Ces rapports se traduisent par une double aliénation : aliénation du pouvoir vis-à-vis des puissances étrangères et aliénation de la population vis-à-vis du pouvoir. Il est utile de parler d’aliénation que d’exploitation car le premier terme définit un rapport politique et le second un rapport économique.

Le résultat de cette double aliénation, c’est que la société se trouve divisée en deux classes sociales distinctes : la classe des rentiers du système c’est-à-dire la classe qui est au pouvoir ou dans sa périphérie y compris l’opposition. Cette classe bénéficie à un titre ou à un autre, à un degré ou à un autre, d’une cote part de la rente relayée par l’endettement ou du moins de leurs contrepartie en biens et services importés.

C’est la tranche d’âge des plus de cinquante ans. Pour cette couche sociale, la richesse distribuée est proportionnelle à l’âge et la position de chacun dans la hiérarchie du pouvoir ou sa place dans le réseau des relations clientélistes tissé par le pouvoir.

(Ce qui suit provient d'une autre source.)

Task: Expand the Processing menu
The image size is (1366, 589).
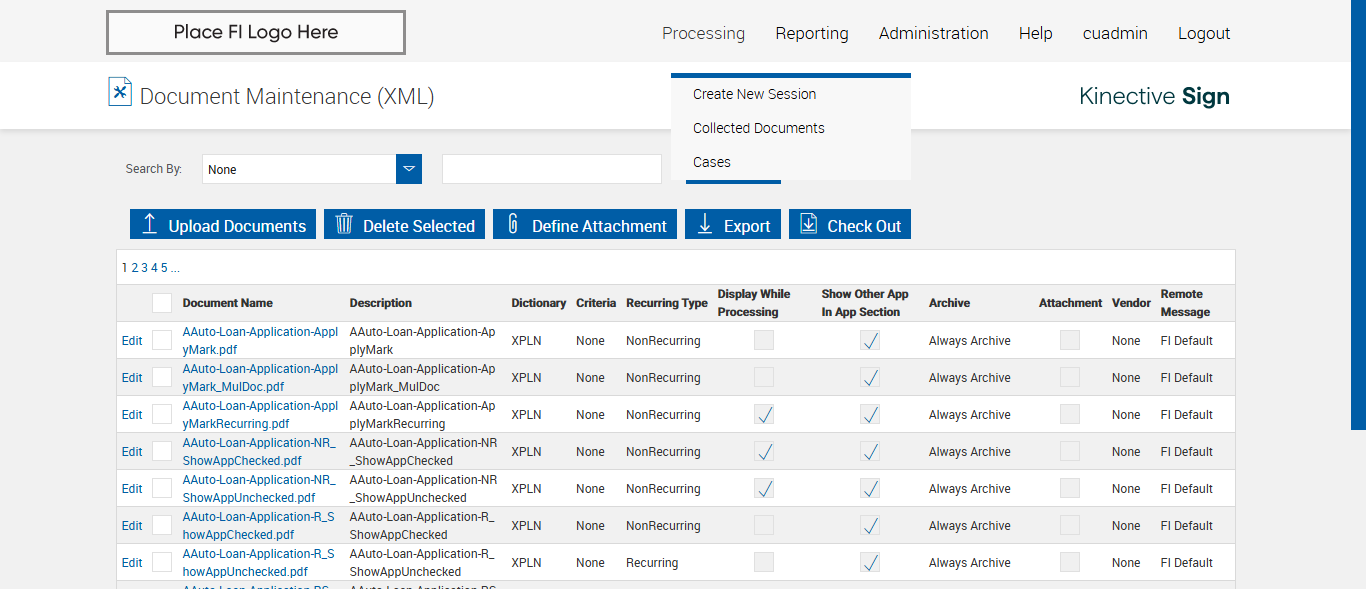Action: tap(703, 33)
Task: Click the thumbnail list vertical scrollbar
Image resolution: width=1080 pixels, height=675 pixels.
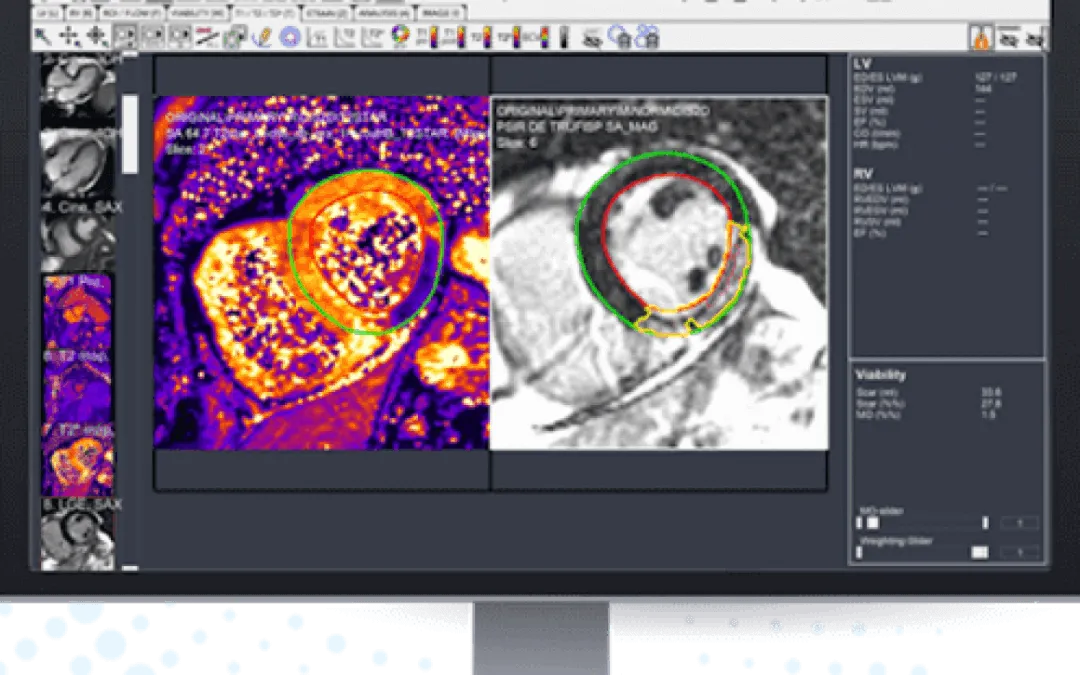Action: pyautogui.click(x=130, y=133)
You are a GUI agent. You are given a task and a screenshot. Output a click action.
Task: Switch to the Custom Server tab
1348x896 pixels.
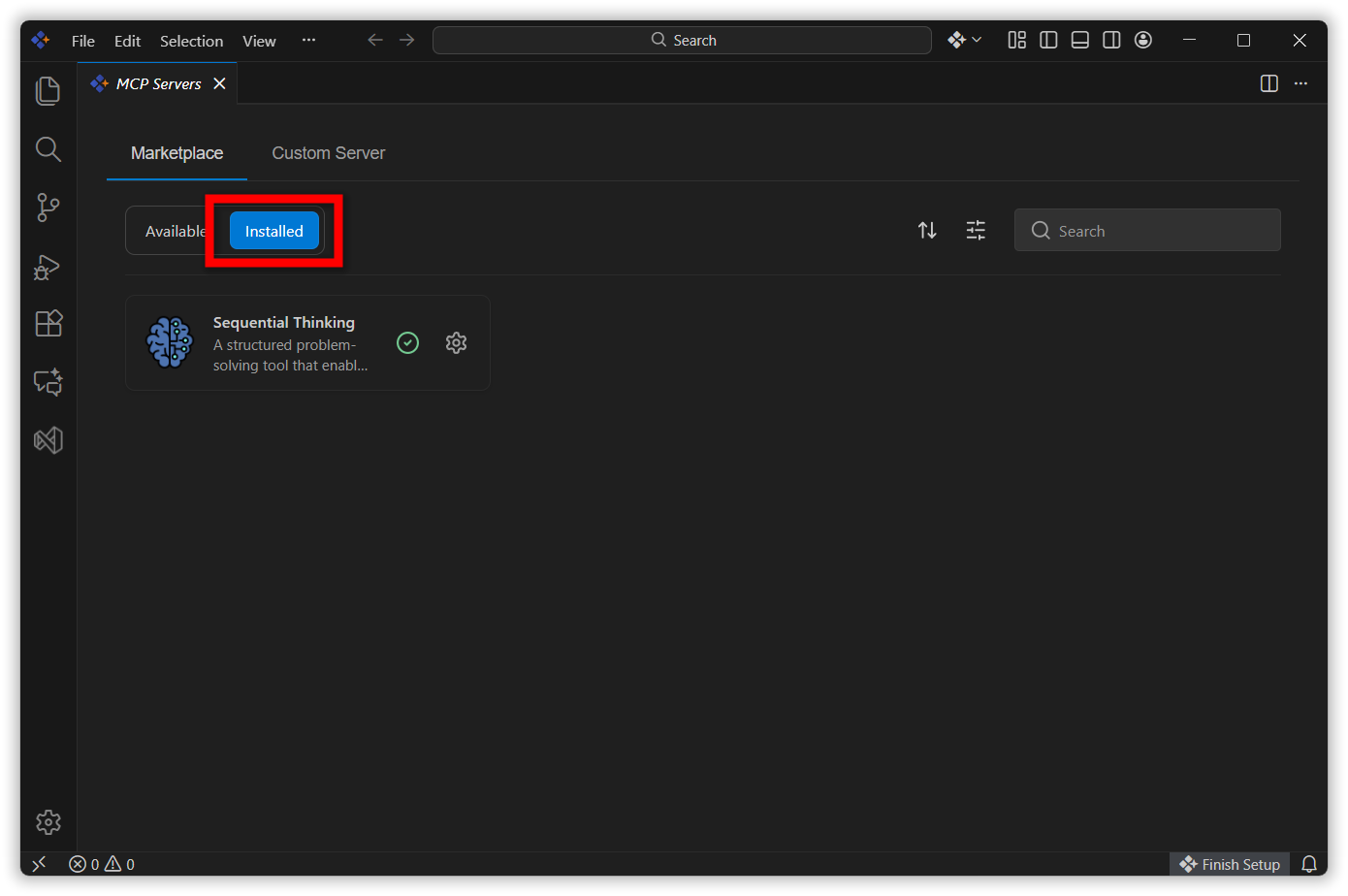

Il s’agit de la génération de novembre. La classe des laisser pour compte, c’est la classe sociale qui est exclue ou marginalisée par le pouvoir. Elle ne bénéficie qu’indirectement des retombées de la redistribution de la rente perçue par les chefs de famille. Il s’agit principalement de la génération de l’indépendance C’est la catégorie sociale la plus décidée à affronter le système de domination en place parce qu’elle n’a rien à perdre.

C’est cette catégorie de jeunes marginalisés par l’appareil de formation, de distribution, vivants d’expédients, soumis à l’autorité tatillonne de leurs aînés et représentant près des deux tiers de la population. Elle est aussi la moins apte à prendre la direction du changement qu’elle contribue o provoqué. Ce qui explique qu’elle soit courtisée par les uns et par les autres.

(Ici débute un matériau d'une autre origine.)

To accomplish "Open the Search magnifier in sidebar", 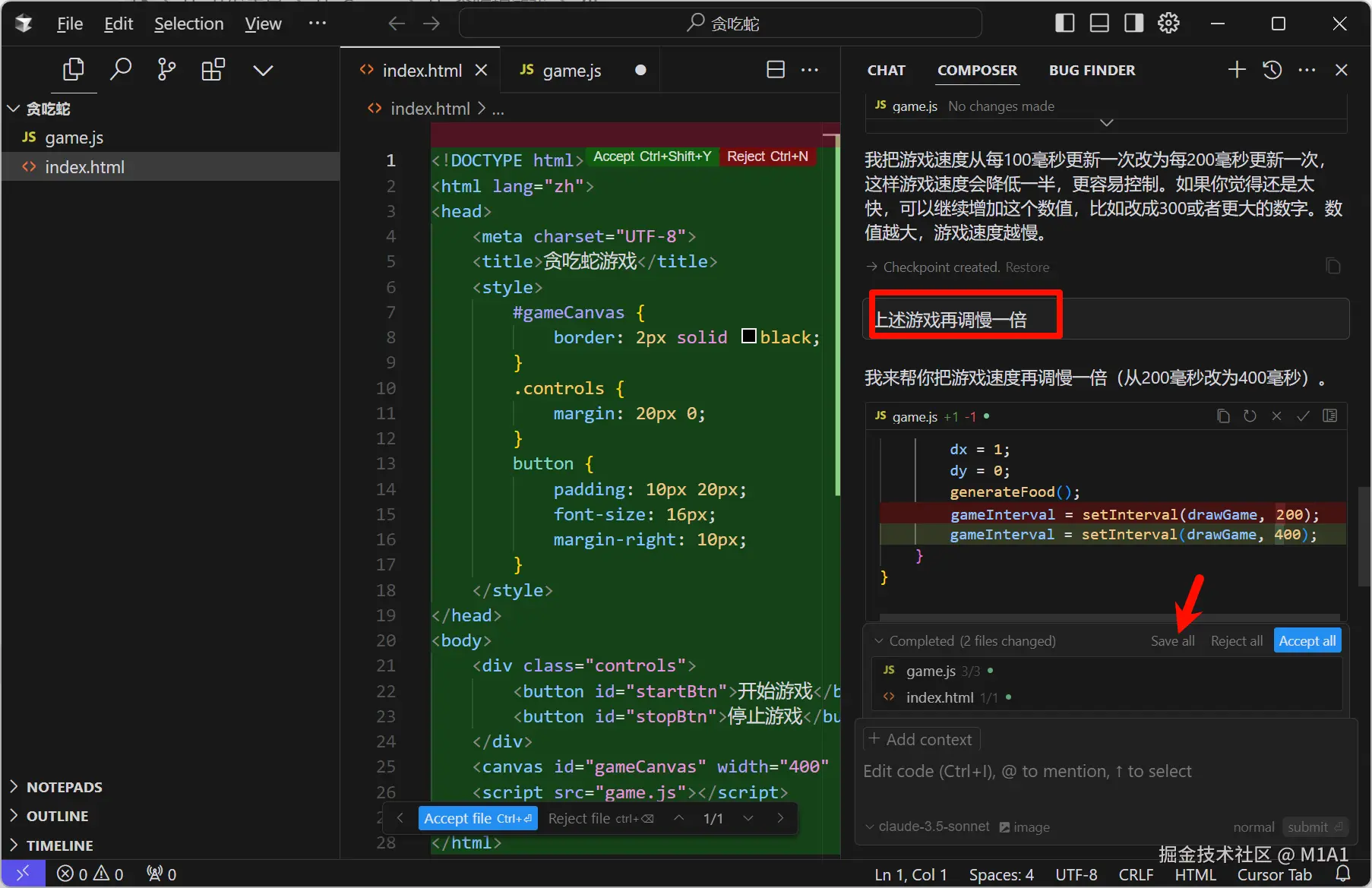I will click(120, 70).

Deux défis à relever : l’argent sale doit se transformer en argent propre par l’investissement productif et la création d’emplois massifs (conversion de la rente en capital). La population doit cesser d’être une charge à supporter pour devenir une ressource à mobiliser. Le recouvrement de la dignité, la légitimation des fortunes sont à ce prix.

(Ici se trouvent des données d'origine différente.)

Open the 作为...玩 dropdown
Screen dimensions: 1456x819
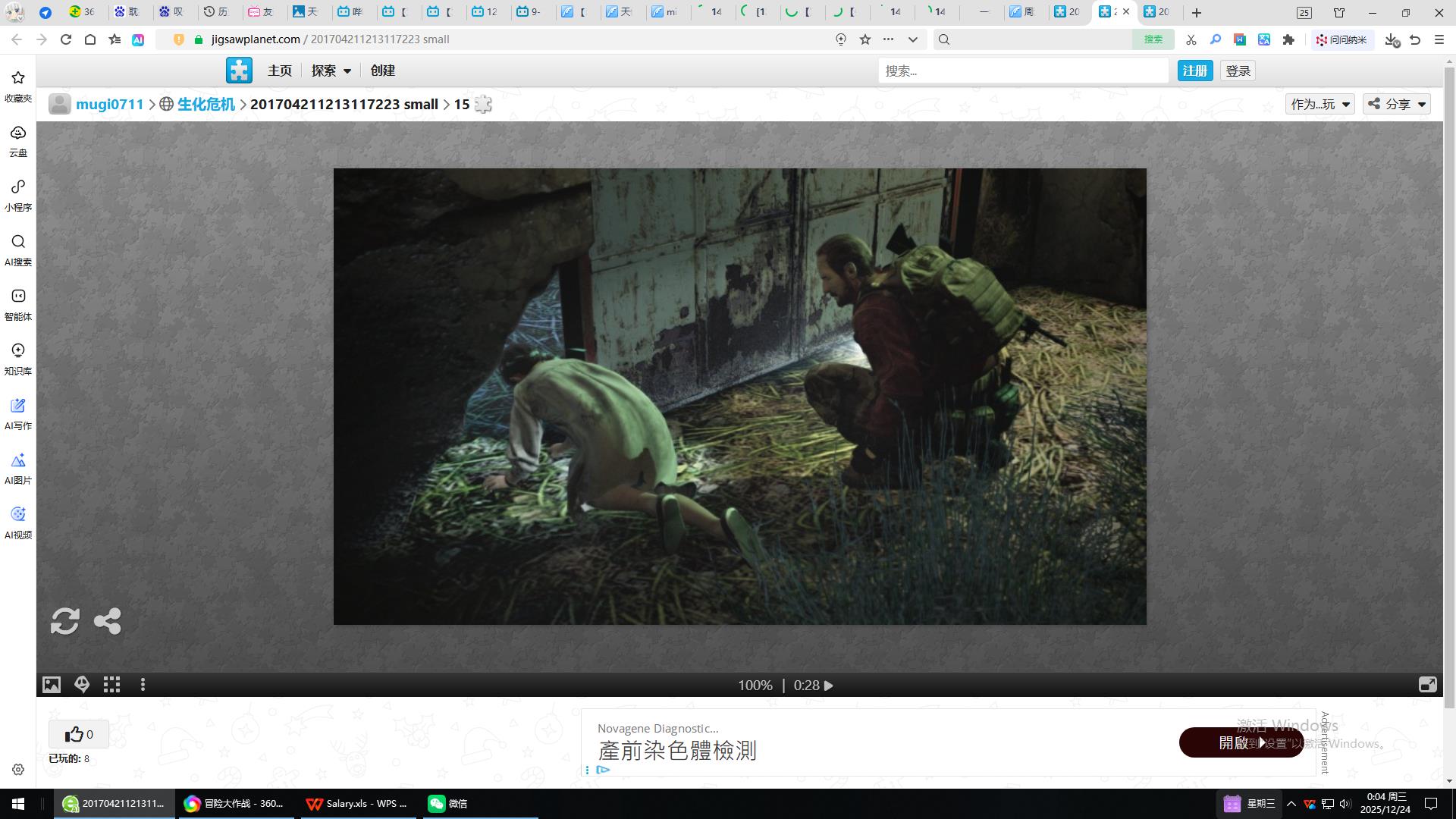(x=1320, y=104)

La fin de la violence signifie la fin de la répression, l’émergence d’une société civile passe par la lutte contre l’argent sale (corruption) en investissant (capital) et en produisant (emplois). Pour passer d’une rive mal ensoleillée à une rive ensoleillée, il faut pays le prix à l’avance.

Le développement se construit, la production crée des emplois, le profit est l’aiguillon, la perte le risque, l’investissement une opportunité, l’épargne un financement, la croissance économique une légitimation du pouvoir. Mais tout cela ne peut se faire que dans la paix, le respect mutuel, la sécurité et la liberté.

« Plus de sécurité pour plus de confiance, donc plus de croissance et donc plus d’emplois. C’est cette dynamique vertueuse qu’il faut stimuler » Ségolène Royal. Pour ce faire, il faut plus d’entrepreneurs pour avoir plus d’emplois et moins de fonctionnaires pour avoir moins de bureaucratie. C’est facile à dire qu’à faire, alors tentons cette opération : « exportons les fonctionnaires et importons des entrepreneurs.

Les uns sont excédentaires au sud parce que financés par la rente pétrolière et gazière, les autres sont nombreux à vouloir saisir les opportunités d’investissements et de financement qui se présentent. Les investissements d’aujourd’hui sont les profits de demain.

Les fortunes privées oisives seront les capitaux des entreprises mixtes algéro-françaises. L’Etat cessera d’être actionnaire public majoritaire pour se consacrer à son rôle classique de régulateur des forces du marché.

Dr A. Boumezrag

(*) « En France, tu perçois ton salaire en contrepartie d’un travail fourni, tu es un lion parmi les lions ; en Algérie ; tu reçois ton salaire en échange d’une allégeance, tu es un renard parmi les renards. L’Etat fait semblant de te payer et toi je fais semblant de travailler. Tu me tiens par le ventre je te tiens par la barbichette » rhétorique d’un jeune algérien candidat à l’émigration clandestine la mort dans l’âme, le corps plein de désirs. Des désirs basiques interdits en Algérie. Ils ont pour nom liberté, égalité, fraternité.